Recently, a few parser vendors have become concerned about the so-called billion laugh attacks. In brief, it works by defining entity references that progressively double in size , especially in the internal DTD subset where the entities must be resolved:

 <!ENTITY ha1 "Ha! "> <!ENTITY ha2 "&ha1; &ha1;"> <!ENTITY ha3 "&ha2; &ha2;"> <!ENTITY ha4 "&ha3; &ha3;"> <!ENTITY ha5 "&ha4; &ha4;"> <!ENTITY ha6 "&ha5; &ha5;"> ... <!ENTITY ha31 "&ha30; &ha30;"> <!ENTITY ha32 "&ha31; &ha31;"> ... <root>&ha32;</root>

So far this attack is purely theoretical. Nonetheless, some parser vendors have started adding options to their parsers not to resolve entities defined in the internal DTD subset either (which is non-conformant to the XML Recommendation). Other palliatives include setting maximum limits on entity size or recursion depth in entity reference. In general these options are not turned on by default, because they are nonconformant.

18.2.5 CDATA Sections

The golden rule of handling CDATA sections is this: ignore them. When writing code to process XML, pretend CDATA sections do not exist, and everything will work just fine. The content of a CDATA section is plain text. It will be reported to your application as plain text, just like any other text, whether enclosed in a CDATA section, escaped with character references, or typed out literally when escaping is not necessary. For example, these two example elements are exactly the same as far as anything in your code should know or care:

 <example><![CDATA[<?xml version="1.0"?> <root>   Hello! </root>]]></example> <example>&lt;?xml version="1.0"?> &lt;root>   Hello! &lt;/root></example>

Do not write programs or XML documents that depend on knowing the difference between the two. Parsers rarely (and never reliably) inform you of the difference. Furthermore, passing such documents through a processing chain often removes the CDATA sections completely, leaving only the content intact but represented differentlyfor instance, with numeric character references representing the unserializable characters . CDATA sections are a minor convenience for human authors, nothing more. Do not treat them as markup.

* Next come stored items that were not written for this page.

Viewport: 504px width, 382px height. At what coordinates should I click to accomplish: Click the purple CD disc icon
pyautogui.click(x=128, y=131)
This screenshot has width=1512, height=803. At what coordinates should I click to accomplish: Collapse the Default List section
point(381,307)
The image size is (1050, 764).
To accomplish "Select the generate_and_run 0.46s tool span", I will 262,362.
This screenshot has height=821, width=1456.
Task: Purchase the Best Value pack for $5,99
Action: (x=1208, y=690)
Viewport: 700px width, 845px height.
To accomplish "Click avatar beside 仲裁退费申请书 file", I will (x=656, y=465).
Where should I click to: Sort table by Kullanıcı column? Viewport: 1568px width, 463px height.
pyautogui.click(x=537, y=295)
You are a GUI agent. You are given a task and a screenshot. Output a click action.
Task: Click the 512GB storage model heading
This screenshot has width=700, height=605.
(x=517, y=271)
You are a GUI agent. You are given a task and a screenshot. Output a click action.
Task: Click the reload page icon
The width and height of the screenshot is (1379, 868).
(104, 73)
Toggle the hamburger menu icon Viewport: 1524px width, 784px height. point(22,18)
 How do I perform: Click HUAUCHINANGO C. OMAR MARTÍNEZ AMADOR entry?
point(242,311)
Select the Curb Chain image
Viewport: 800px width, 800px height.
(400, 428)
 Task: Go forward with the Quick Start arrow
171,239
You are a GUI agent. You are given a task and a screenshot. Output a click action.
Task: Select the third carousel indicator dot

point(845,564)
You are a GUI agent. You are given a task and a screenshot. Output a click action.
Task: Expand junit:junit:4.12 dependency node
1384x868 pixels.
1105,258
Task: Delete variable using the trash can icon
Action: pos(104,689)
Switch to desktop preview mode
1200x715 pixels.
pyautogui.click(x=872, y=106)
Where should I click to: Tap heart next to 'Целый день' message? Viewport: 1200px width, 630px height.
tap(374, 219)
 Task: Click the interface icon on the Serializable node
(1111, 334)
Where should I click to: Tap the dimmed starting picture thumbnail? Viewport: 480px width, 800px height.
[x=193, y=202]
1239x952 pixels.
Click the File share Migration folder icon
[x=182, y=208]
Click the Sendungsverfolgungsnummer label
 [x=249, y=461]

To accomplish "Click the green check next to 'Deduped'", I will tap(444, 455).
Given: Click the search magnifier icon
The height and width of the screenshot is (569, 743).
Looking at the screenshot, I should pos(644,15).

This also means you should not attempt to nest one XML (or HTML) document inside another using CDATA sections. XML documents are not designed to nest inside one another. The correct solution to this problem is to use namespaces to sort out which markup is which, rather than trying to treat a document as an envelope for other documents. Similarly do not use CDATA sections to escape malformed markup such as is found in many HTML systems. Instead, use a tool such as Tidy to correct the malformed HTML before embedding it in an XML document.

18.2.6 Comments

Despite a long history in HTML of using comments for tasks like Server-Side Includes (SSI) and for hiding JavaScript code and Cascading Style Sheets, using comments for anything other than human-readable notes is generally a bad idea in XML. XML parsers may (and frequently do) discard comments entirely, keeping them from reaching an application at all. Transformations generally discard comments as well.

18.2.7 Processing Instructions

XML parsers are required to provide client applications access to XML processing instructions. Processing instructions provide a mechanism for document authors to communicate with XML-aware applications behind the scenes in a way that doesn't interfere with the content of the document. DTD and schema validation both ignore processing instructions, making it possible to use them anywhere in a document structure without changing the DTD or schema. The processing instruction's most widely recognized application is its ability to embed stylesheet references inside XML documents. The following XML fragment shows a stylesheet reference:

 <?xml-stylesheet type="text/css" href="test.css"?>

An XML-aware application, such as Internet Explorer 6.0, would be capable of recognizing the XML author's intention to display the document using the test.css stylesheet. This processing instruction can also be used to link to XSLT stylesheets or other kinds of stylesheets not yet developed, although the client application needs to understand how to process them to make this work. Applications that do not understand the processing instructions can still parse and use the information in the XML document while ignoring the unfamiliar processing instruction.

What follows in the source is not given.